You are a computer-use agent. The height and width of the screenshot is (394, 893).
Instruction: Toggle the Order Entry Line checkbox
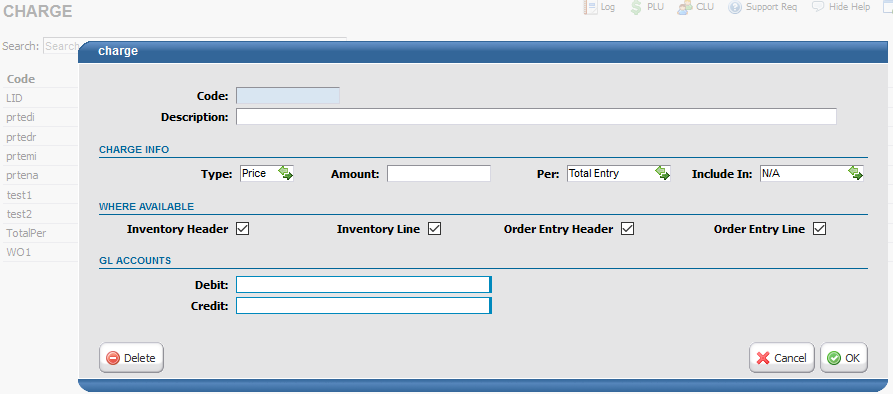click(x=820, y=229)

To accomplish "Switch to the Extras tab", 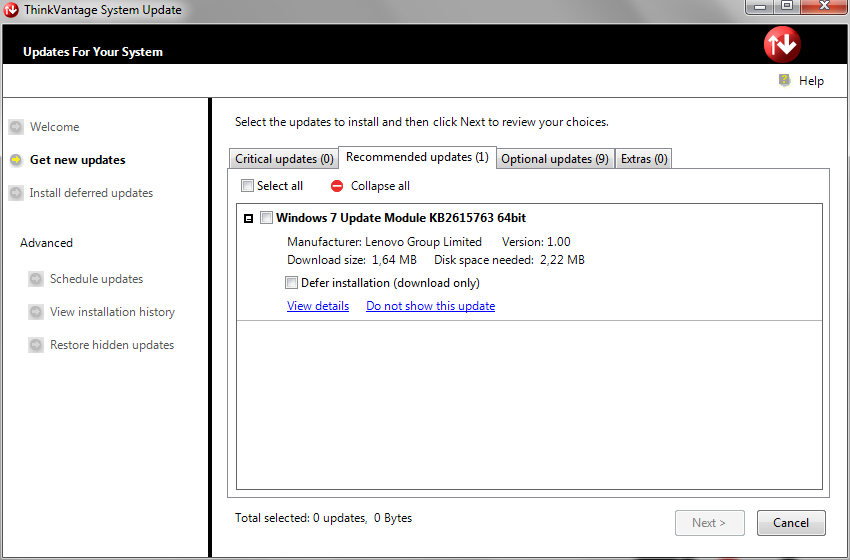I will pyautogui.click(x=644, y=159).
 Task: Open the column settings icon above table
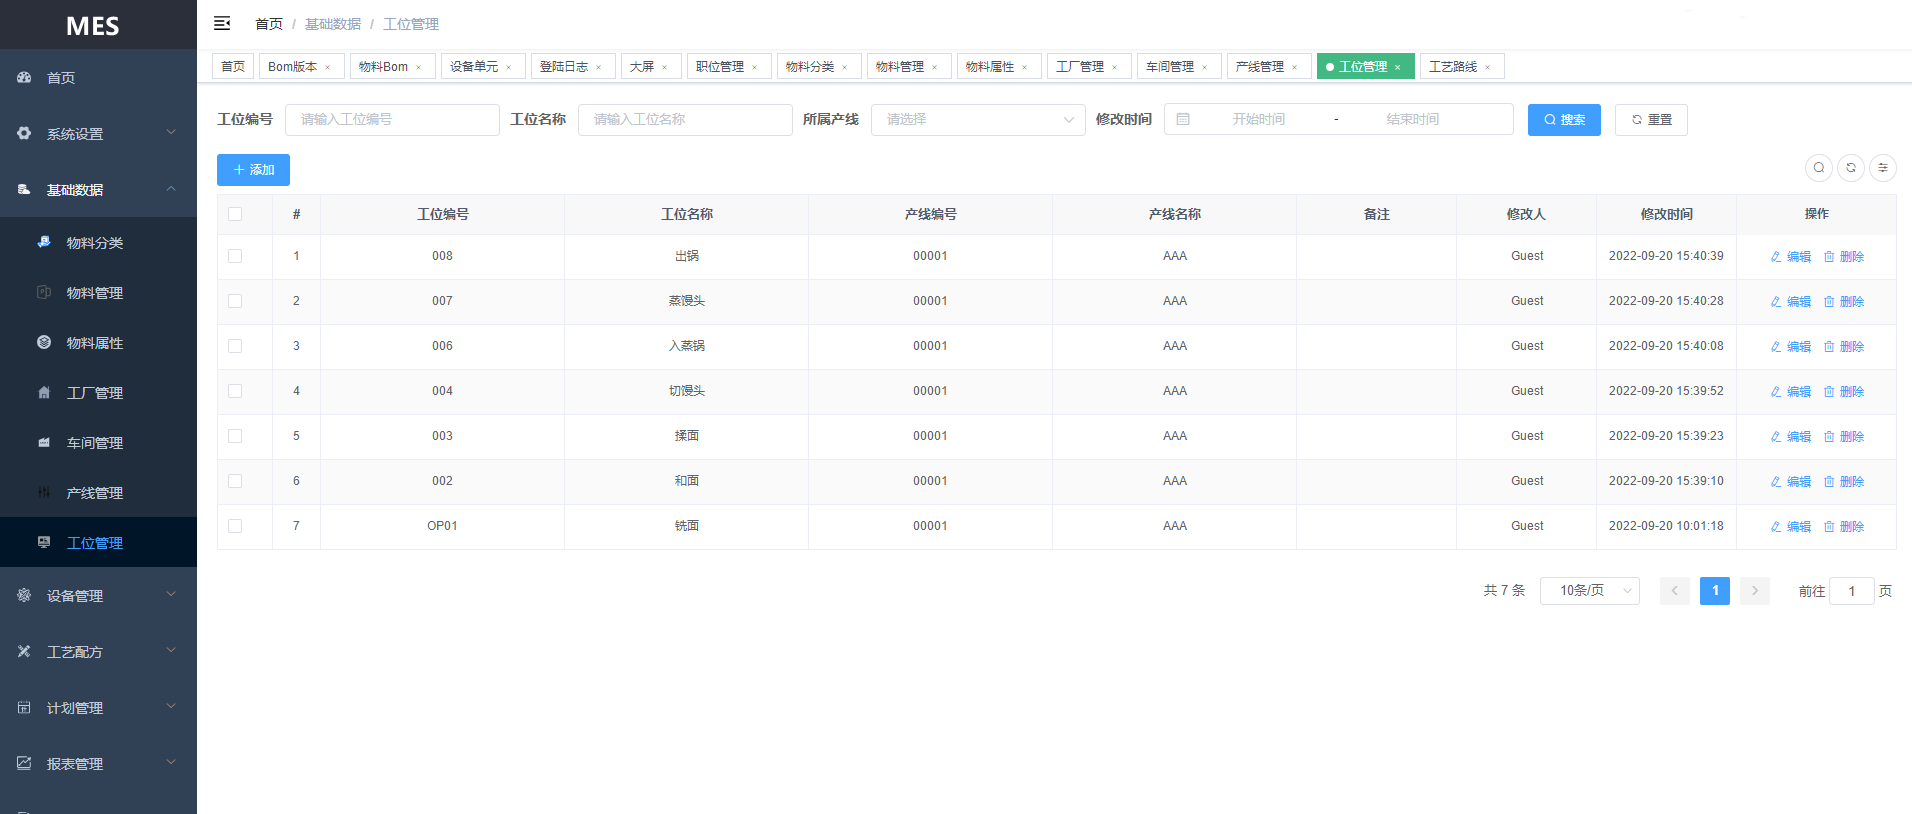point(1882,168)
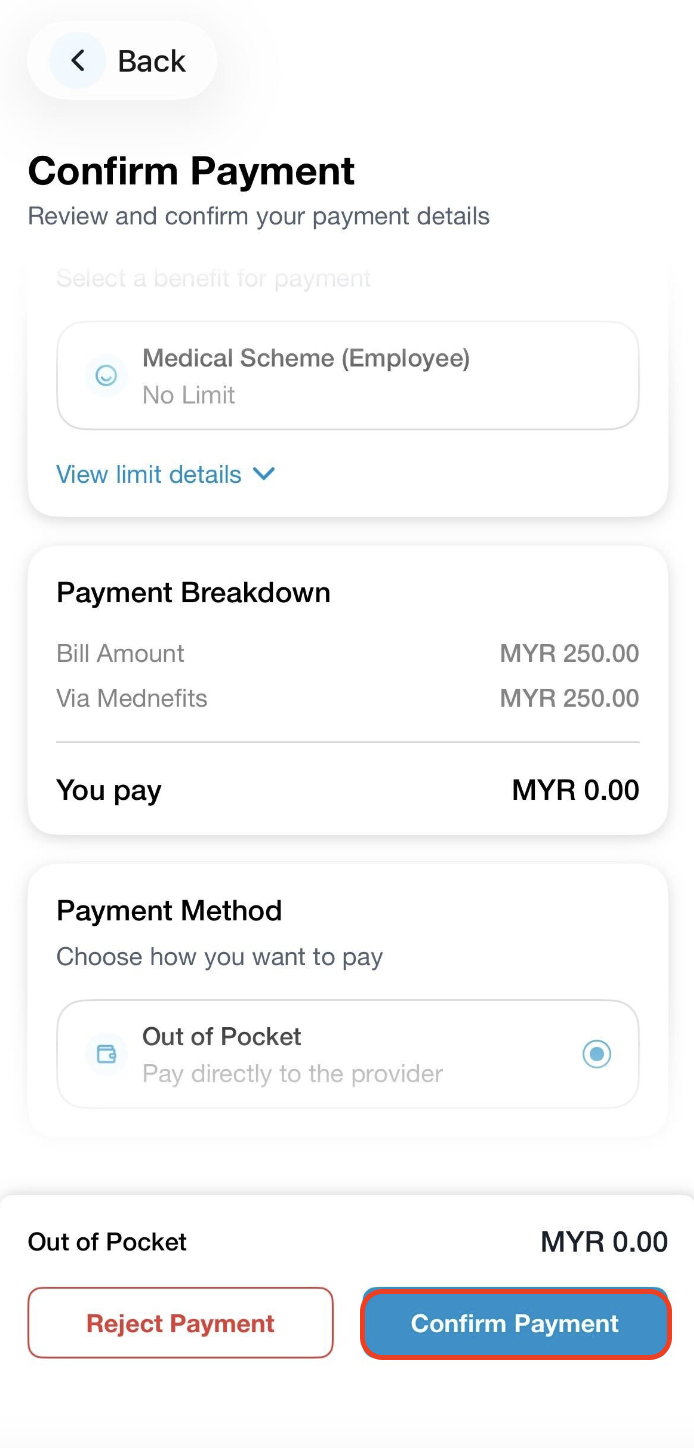Click the No Limit text under Medical Scheme
Viewport: 694px width, 1448px height.
click(189, 395)
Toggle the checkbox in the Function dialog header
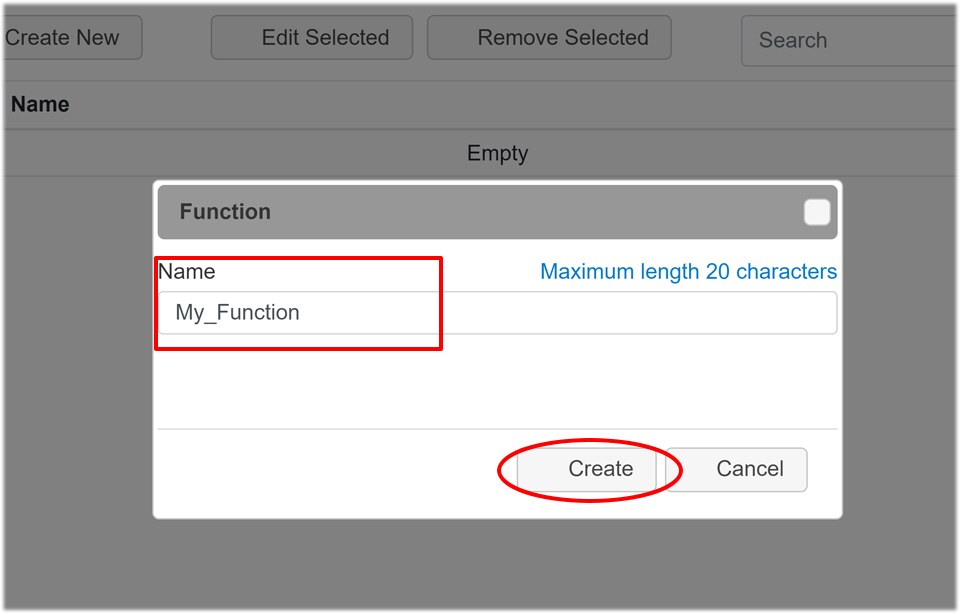 pyautogui.click(x=816, y=212)
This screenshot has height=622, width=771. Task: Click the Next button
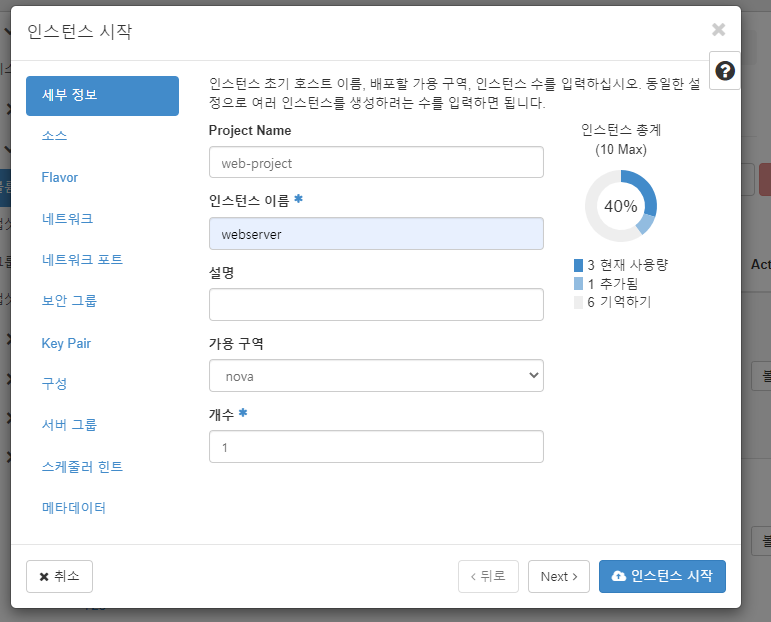pyautogui.click(x=559, y=576)
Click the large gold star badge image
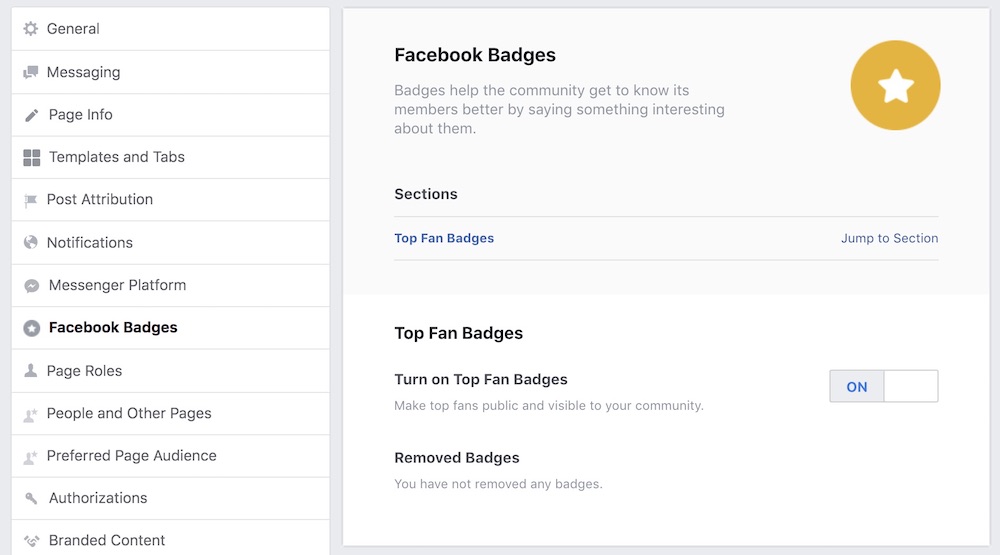Image resolution: width=1000 pixels, height=555 pixels. pos(895,85)
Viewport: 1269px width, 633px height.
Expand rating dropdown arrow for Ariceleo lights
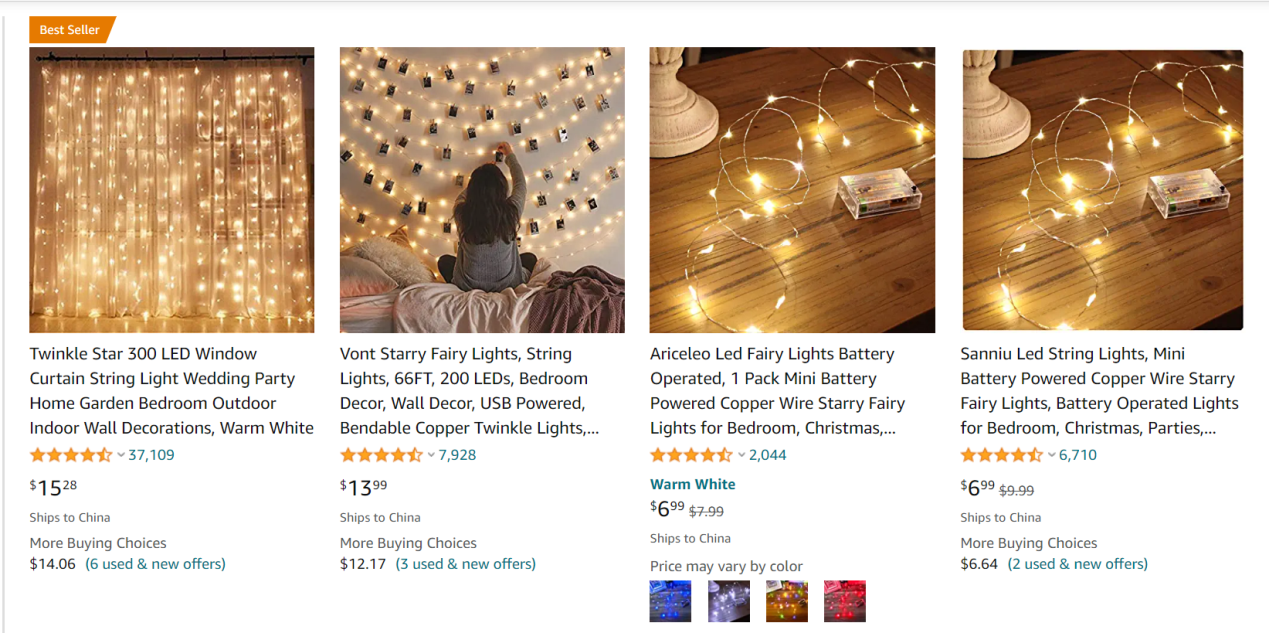[x=742, y=455]

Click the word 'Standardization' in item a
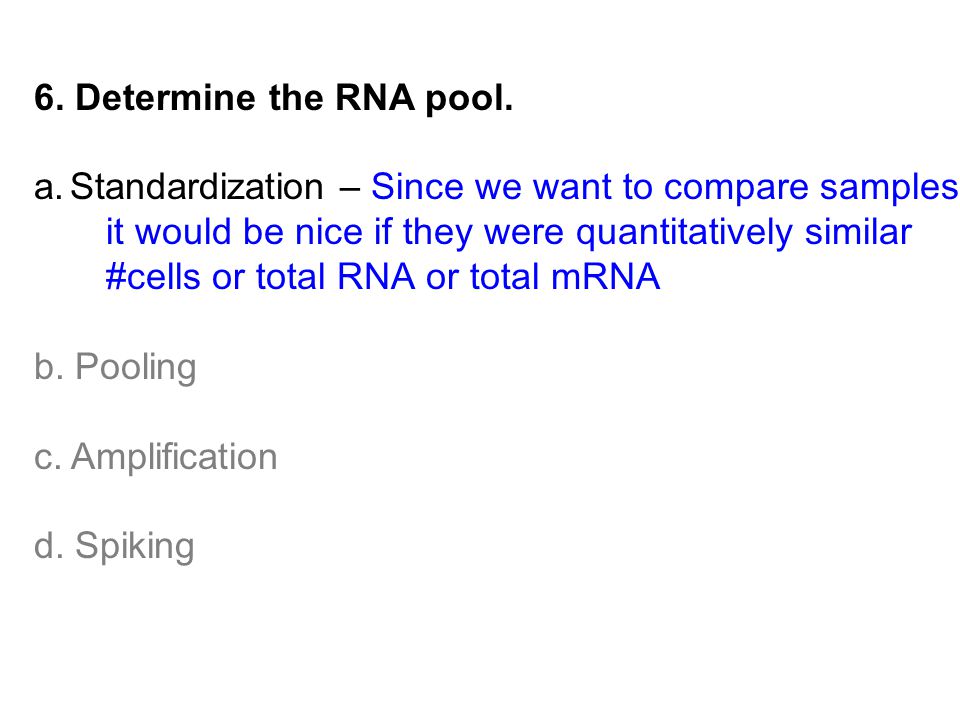[197, 186]
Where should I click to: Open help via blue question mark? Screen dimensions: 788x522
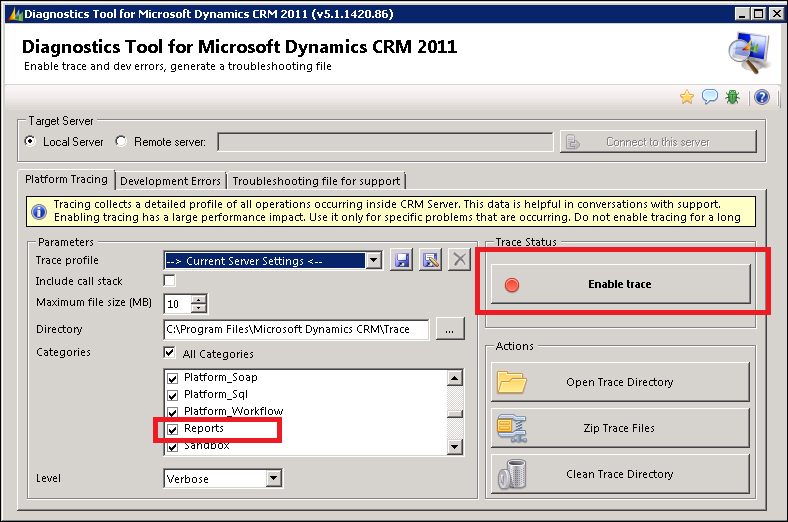click(761, 97)
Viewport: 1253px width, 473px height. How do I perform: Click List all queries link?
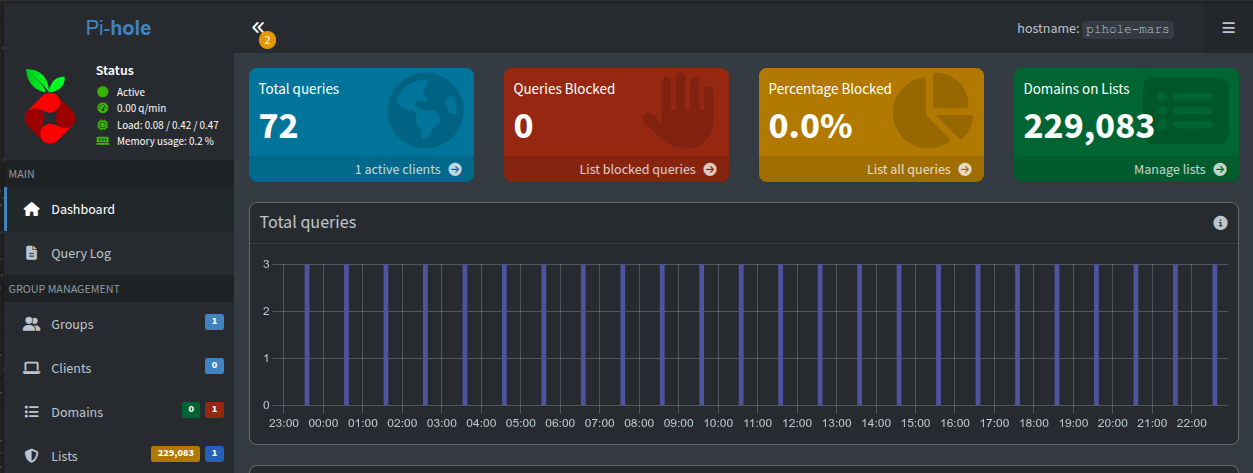pyautogui.click(x=918, y=169)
============================================================
**The problem:** Your answer must be the lines from the one holding "Where should I" through the final line of the records above, exactly as written and without any pictures.

**Response to the task:**
Where should I click to: Open help via blue question mark? Screen dimensions: 788x522
click(761, 97)
Viewport: 1253px width, 473px height. How do I perform: Click List all queries link?
pyautogui.click(x=918, y=169)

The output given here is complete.